Сбитнев между тем бродил среди больших каменных глыб, подбирая разные камушки. На одном из камней он увидел четкий отпечаток ребристой раковины. Мальчик осторожно отбил кусок камня молотком.

— Ну, как успехи, геолог? — услышал Витя приветливый голос.

Перед ним стоял Матвеев с обычной улыбкой на губах.

— Вот набрал несколько образцов, посмотрите, — полез было в карман Витя.

— Потом, потом, — отмахнулся Матвеев. Заметив недовольство Сбитнева, он объяснил: — Возвращаться надо, понимаешь? Солнце, видишь, садится.

Геолог посмотрел на крутой склон, по которому они недавно поднимались, и предложил:

— Пройдем немного вперед, может быть, там спуск легче.

Они вышли на ту часть плоскогорья, которая полого спускалась в сторону моря, и пошли вниз. Пробравшись сквозь густой кустарник, Матвеев и Сбитнев очутились на большой поляне и замерли в изумлении: на краю поляны в этом диком, нехоженом месте возвышался деревянный обелиск со звездой на вершине. Подойдя ближе, Витя прочитал:

«Ване Пронину, пионеру-партизану, отдавшему жизнь за Советскую Родину».

— Вы не знаете, что он сделал? — с волнением спросил Сбитнев.

— Не знаю.

Геолог пристально смотрел на обелиск. Брови его сошлись на переносице. Он резко обернулся, окинул взглядом поляну:



— Знакомые места…

Потом, словно спохватившись, сдернул с головы кепку:

— Почтим память героя.

Сбитнев снял фуражку, с уважением взглянул на Матвеева:

— Вы тоже здесь партизанили?

— Да, пришлось, — геолог надвинул кепку на лоб: — Идем, а то, небось, учительница беспокоится.

У костра

Сумерки надвигались быстро. Едва скрылось солнце, как все вокруг поблекло, посерело. Лишь на западе, над зубчатой вершиной горы, небо было окрашено в нежно-розовый цвет.

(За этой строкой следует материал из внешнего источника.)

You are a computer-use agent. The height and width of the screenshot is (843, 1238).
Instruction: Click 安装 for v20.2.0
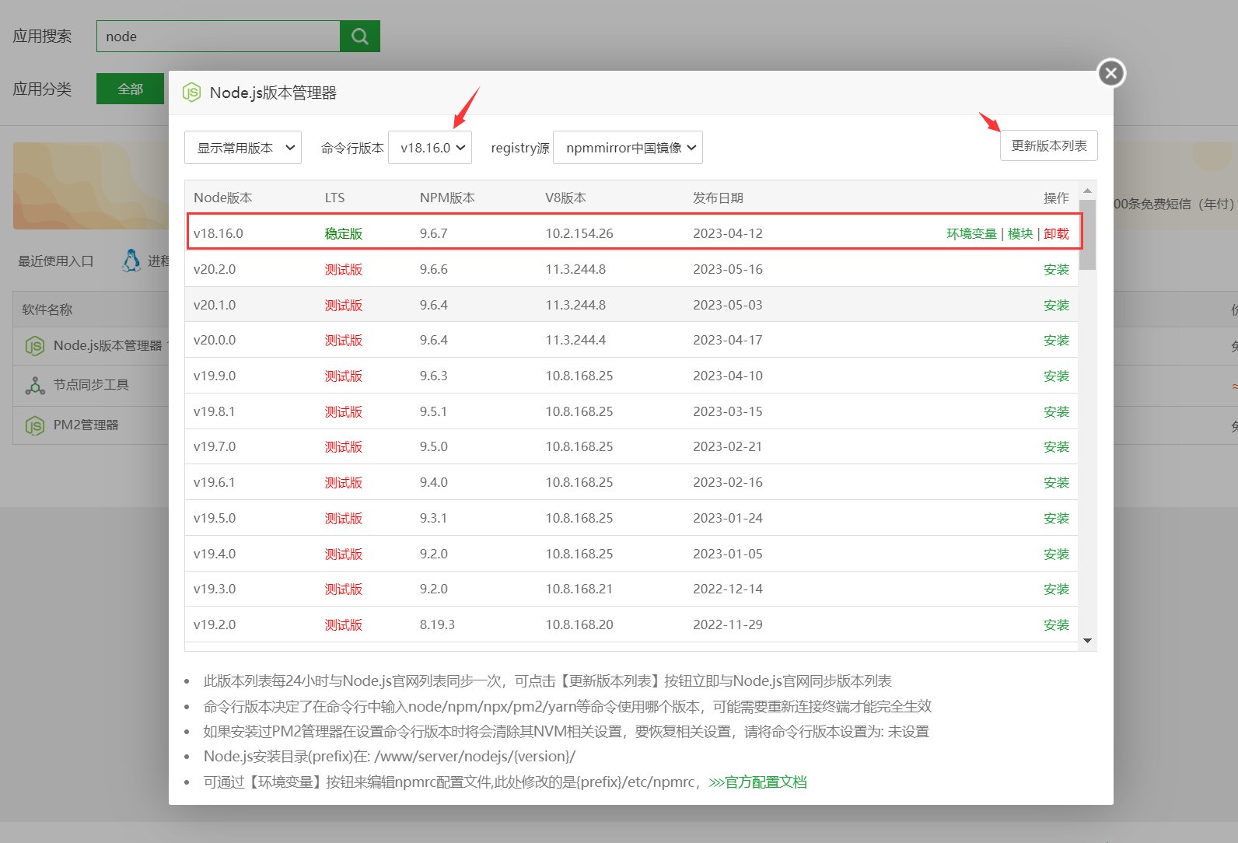pyautogui.click(x=1056, y=270)
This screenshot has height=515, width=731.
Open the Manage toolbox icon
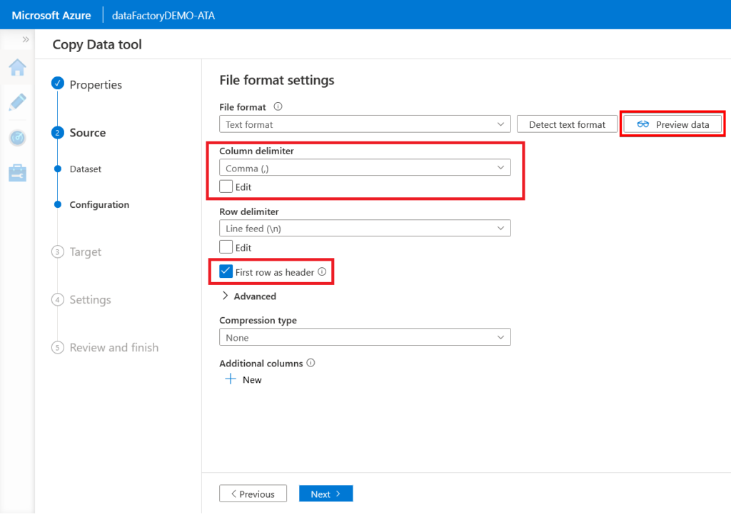(17, 172)
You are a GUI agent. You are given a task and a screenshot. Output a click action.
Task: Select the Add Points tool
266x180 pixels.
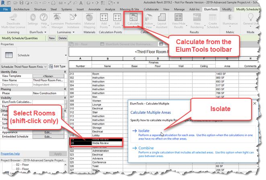point(104,19)
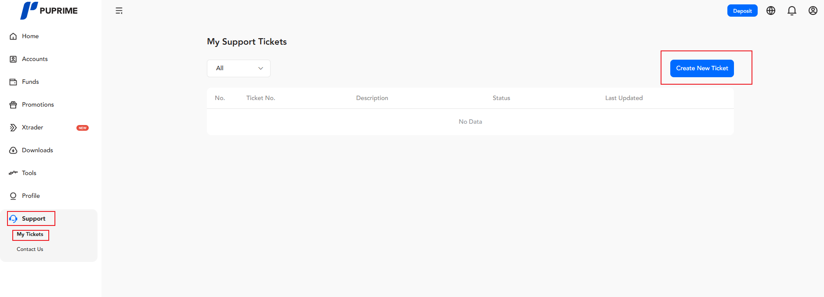Click the Downloads icon in the sidebar
The height and width of the screenshot is (297, 824).
pyautogui.click(x=13, y=150)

Возле крайнего шалаша возвышалась большая куча сушняка, собранного ребятами еще засветло.

На небе высыпали первые звезды, из-за далекой горы выплыл ущербный, похожий на ломтик спелой дыни, месяц.

На площадке перед шалашами хозяйничали костровой Миша Черепанов и Коркин, которого назначили на сегодняшний вечер поваром. Желтые языки пламени лизали ведро, обмазанное глиной, швыряли вверх мелкие трескучие искры. С каждой минутой становилось все темнее. Мир ограничился небольшим, освещенным светом костра, участком.

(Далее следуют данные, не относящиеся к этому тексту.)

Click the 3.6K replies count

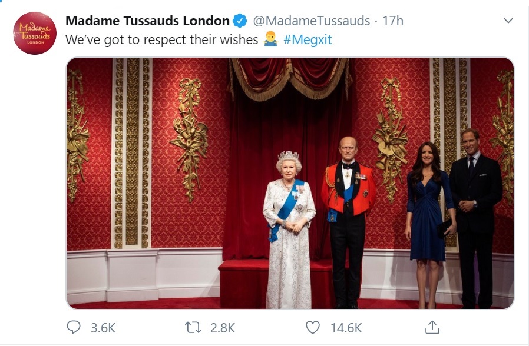103,328
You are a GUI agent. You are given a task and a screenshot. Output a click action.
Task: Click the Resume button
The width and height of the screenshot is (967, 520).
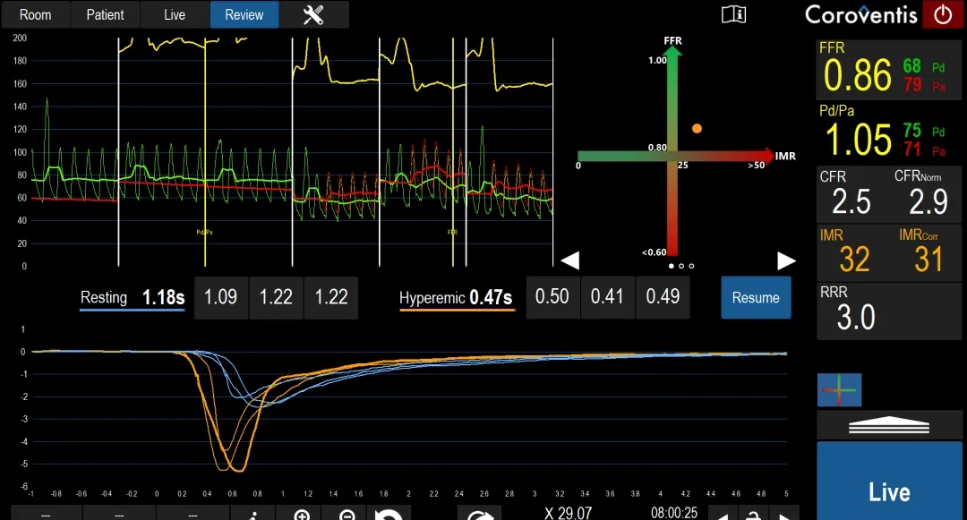(x=756, y=298)
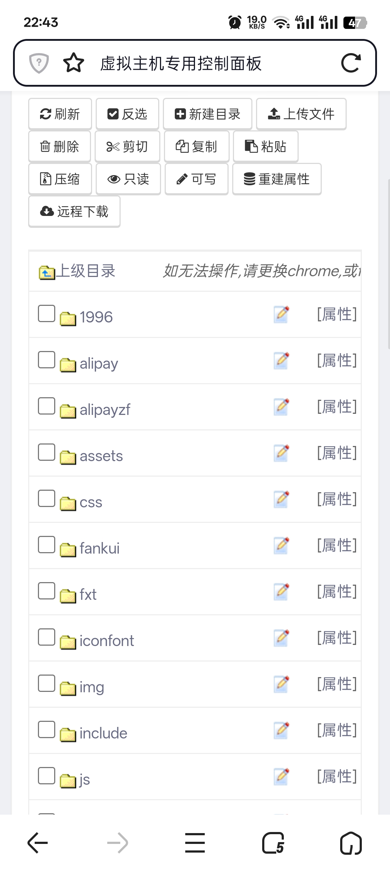Reload the page with the refresh icon
Image resolution: width=390 pixels, height=871 pixels.
click(351, 63)
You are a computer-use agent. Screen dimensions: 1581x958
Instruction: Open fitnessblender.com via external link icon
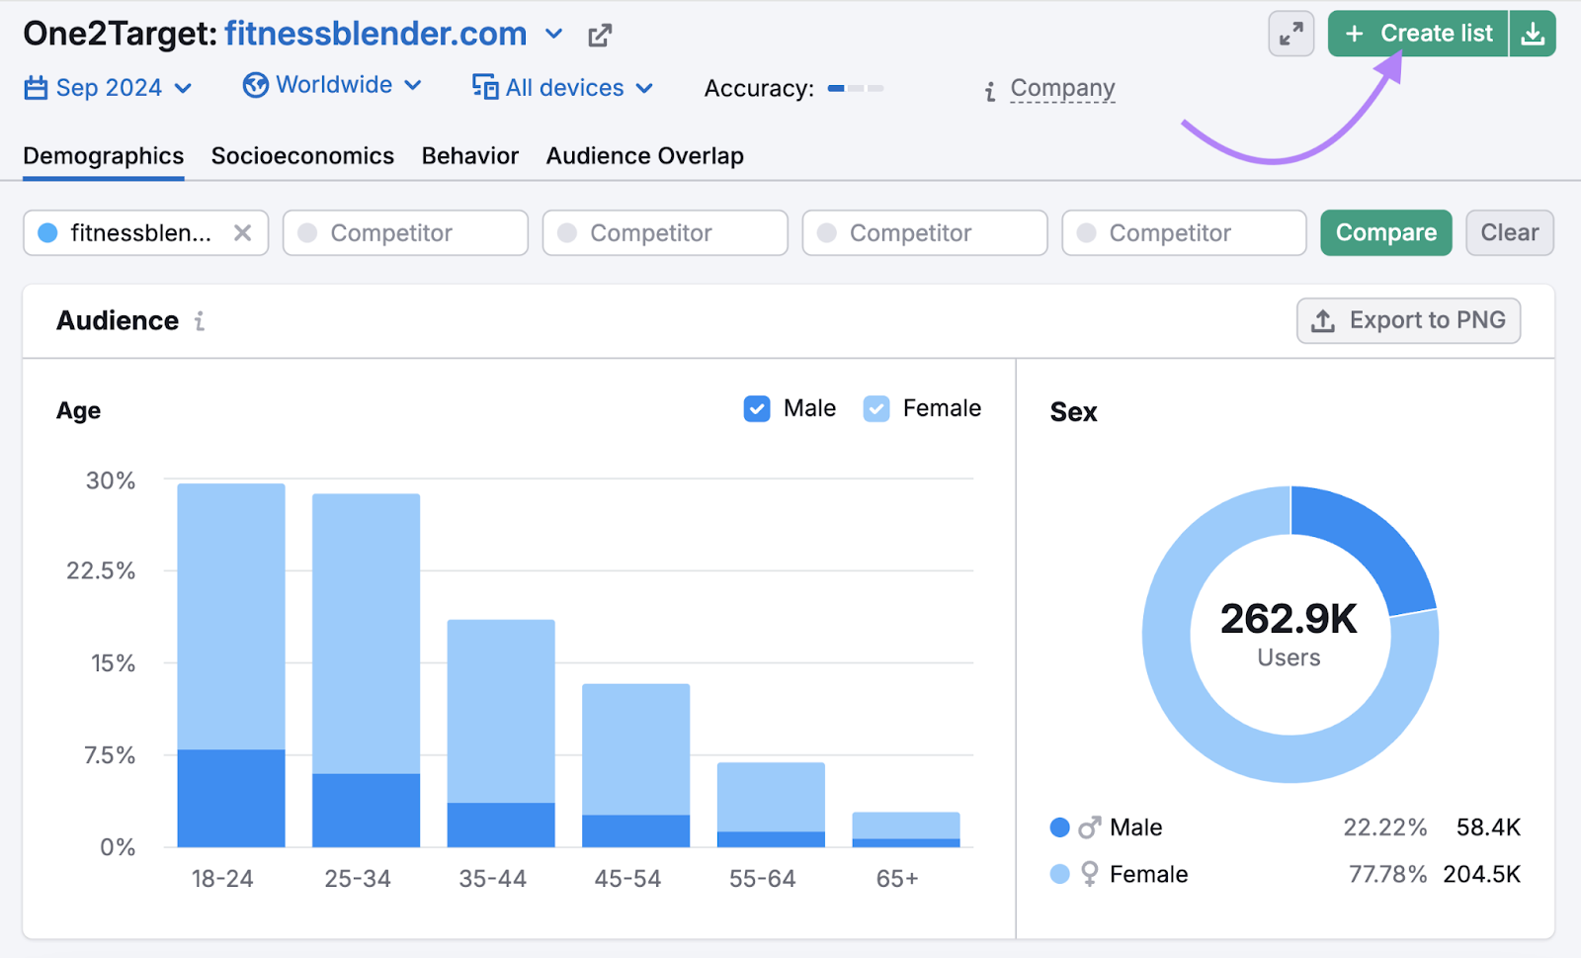point(600,36)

Ребята расположились кружком вокруг огня. Каждый был занят своим делом. Галя Пурыгина и Оля Пахомова помогали Коркину чистить рыбу и картофель. Кто записывал впечатления дня в дневник, кто оформлял гербарий, какие-то пометки делала в толстой тетради Вера Алексеевна. Человек семь ребят уселись в тесный кружок, в середине которого, под звонкий смех, ходил на задних лапах Тузик, выпрашивая подачки.

Все были так увлечены своими занятиями и забавами, что не заметили, как у костра появился высокий кряжистый старик с ружьем за плечами.

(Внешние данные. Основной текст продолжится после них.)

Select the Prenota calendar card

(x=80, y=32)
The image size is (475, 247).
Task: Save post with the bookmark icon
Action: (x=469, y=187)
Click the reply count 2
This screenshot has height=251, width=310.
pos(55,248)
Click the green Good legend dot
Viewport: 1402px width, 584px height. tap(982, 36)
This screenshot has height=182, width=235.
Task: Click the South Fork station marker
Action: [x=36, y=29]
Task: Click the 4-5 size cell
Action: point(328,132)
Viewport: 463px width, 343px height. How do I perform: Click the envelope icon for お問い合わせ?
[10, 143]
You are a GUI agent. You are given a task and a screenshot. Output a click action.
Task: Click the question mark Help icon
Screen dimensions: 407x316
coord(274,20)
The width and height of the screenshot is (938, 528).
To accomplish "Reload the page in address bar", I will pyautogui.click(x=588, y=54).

— Добрый вечер, — приветствовал он ребят мягким хриповатым баском. Почуял дымок и думаю: «Дай, зайду». Как знал, что на уху попаду, — старик улыбнулся в прокуренные обвисшие усы.

— Егор Егорович! Здравствуйте, — быстро поднялась учительница.

— А-а, Вера Алексеевна… Опять в наши края? Теперь уже с питомцами ходишь? — пожал ей руку Егор Егорович и оглядел ребят хитровато:

— Ну, как, орлы? Принимаете в свою компанию?

— Принимаем, принимаем! Пожалуйста! — вразнобой закричали ребята. Они сразу догадались, что это лесник: такой же ласковый и простой, как и тетя Глаша.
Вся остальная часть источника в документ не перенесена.